Advertisement

IRVINE : Medical School Gets Money for Building

Share

Philanthropists Joan Irvine Smith and Athelie R. Clark have donated $2 million to the UC Irvine California College of Medicine toward the purchase of a privately owned research building on the campus.

At a university where research space is limited, the 6,000-square-foot building, with its built-in laboratories and space to add several more, will meet a tremendous need, Dean Walter Henry of the medical school said Thursday.

Also, for the first time, UCI scientists doing basic and clinical research into schizophrenia, Alzheimer’s disease and other areas of neuroscience will work in the same building, Henry said.

Advertisement

“We hope to close escrow before the end of the month and occupy the space by the first of the year,” Henry said.

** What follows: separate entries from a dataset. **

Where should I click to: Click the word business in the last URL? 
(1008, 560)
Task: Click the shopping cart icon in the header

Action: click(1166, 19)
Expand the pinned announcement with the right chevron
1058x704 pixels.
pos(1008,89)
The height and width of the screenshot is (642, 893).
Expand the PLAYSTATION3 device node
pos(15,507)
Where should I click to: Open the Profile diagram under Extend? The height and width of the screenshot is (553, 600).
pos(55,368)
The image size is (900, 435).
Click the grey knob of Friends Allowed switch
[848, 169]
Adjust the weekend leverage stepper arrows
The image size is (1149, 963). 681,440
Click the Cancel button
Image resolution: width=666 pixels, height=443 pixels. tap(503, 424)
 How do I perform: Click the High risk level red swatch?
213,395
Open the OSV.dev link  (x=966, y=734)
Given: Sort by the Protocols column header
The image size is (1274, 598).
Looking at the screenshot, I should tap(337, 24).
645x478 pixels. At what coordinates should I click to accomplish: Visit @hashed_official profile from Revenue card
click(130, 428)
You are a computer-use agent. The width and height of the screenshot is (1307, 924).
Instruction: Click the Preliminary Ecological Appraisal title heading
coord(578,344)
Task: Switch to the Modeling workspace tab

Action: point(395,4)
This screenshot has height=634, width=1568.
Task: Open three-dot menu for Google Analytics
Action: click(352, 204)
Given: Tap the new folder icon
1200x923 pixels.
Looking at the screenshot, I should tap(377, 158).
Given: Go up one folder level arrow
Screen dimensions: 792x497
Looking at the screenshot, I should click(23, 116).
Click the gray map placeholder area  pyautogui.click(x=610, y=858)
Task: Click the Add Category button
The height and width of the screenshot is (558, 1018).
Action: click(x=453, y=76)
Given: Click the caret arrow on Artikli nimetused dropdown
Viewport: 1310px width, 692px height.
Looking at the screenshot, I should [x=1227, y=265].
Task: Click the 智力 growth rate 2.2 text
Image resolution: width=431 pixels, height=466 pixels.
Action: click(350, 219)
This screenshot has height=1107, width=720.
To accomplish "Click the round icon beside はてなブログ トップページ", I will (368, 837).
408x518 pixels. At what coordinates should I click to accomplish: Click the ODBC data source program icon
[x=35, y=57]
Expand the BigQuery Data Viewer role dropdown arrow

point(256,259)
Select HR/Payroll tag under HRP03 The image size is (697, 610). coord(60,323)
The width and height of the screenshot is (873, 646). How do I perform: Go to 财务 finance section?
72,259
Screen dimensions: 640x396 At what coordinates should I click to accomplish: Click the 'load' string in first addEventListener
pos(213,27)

A subcommittee of UC regents accepted the gift from the Joan Irvine Smith and Athelie R. Clark Foundation at its regular meeting Thursday. The full Board of Regents is expected to approve it today.

Under terms of the gift from Clark and Smith, who are mother and daughter, the foundation will pay for nearly half the building’s $4.9-million purchase price. The remaining $2.9 million will be covered by a loan to be paid back by the UCI campus and the medical school, Henry said.

Located in the center of the medical school campus, the research building has sat nearly vacant for about a year. The ground floor of the building has continued to be used by researchers from the medical school’s Brain Imaging Center.

Once called the Nelson Research Building, it was constructed seven years ago by the Nelson bioscience firm. Under its arrangement with UCI, Nelson constructed the building and agreed to a 30-year ground lease from the university, including an agreement allowing UCI researchers to occupy 28% of the building.

Nelson later was acquired by the Ethyl Corp., whose Whitby division continued drug development work in the building until last year, when Ethyl consolidated its activity in Virginia. Since then, the upper floors of the building have been nearly vacant except for one or two researchers, Henry said.